Oral Presentation Abstract for the International Union of Geodesy and Geophysics Conference (IUGG), 28 June Ė 7 July 2011, Melbourne, Australia



Web-based Training in Hydrometeorology from the COMET Program


The COMET Program at UCAR in Boulder, Colorado routinely develops web-based training material in collaboration with government agencies and the university community. Topics include hydrologic analysis and forecasting, quantitative precipitation estimation (QPE) and quantitative precipitation forecasting (QPF), drought, and forecast verification. These topics are presented in the form of online modules and courses and supported by numerous case studies that cover a wide range of spatial and temporal scales. These web-based materials are freely available to users worldwide on our MetEd website (www.meted.ucar.edu) courtesy of our sponsors, the United States National Oceanic and Atmospheric Administration (NOAA), and other domestic and international agencies including the Australia Bureau of Meteorology and EUMETSAT.

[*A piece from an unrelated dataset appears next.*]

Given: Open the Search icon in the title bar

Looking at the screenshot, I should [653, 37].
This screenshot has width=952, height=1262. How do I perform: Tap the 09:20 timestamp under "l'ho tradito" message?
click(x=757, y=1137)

COMET training material explores scientific issue associated with analyses and forecasts for both precipitation and the subsequent hydrologic response. Precipitation topics include a discussion of direct and remotely sensed precipitation. An online course in Basic Hydrologic Sciences, with an international version, covers runoff processes, streamflow routing, flood frequency analyses, flash flood, and regional topics like snowmelt and river ice. Other online training modules address hydrologic ensemble forecasts, distributed modeling, dam failures, verification, winter precipitation, NWP, and social science issues.


Web-based modules are used extensively worldwide by students and instructors in the university community, as well as professionals and enthusiasts in both government and private enterprise.The training is available in English with many modules also in Spanish. With the variety of training platforms in numerous hydrometeorological topics, COMET offers a comprehensive scientific examination of hydrology and hydrometeorology.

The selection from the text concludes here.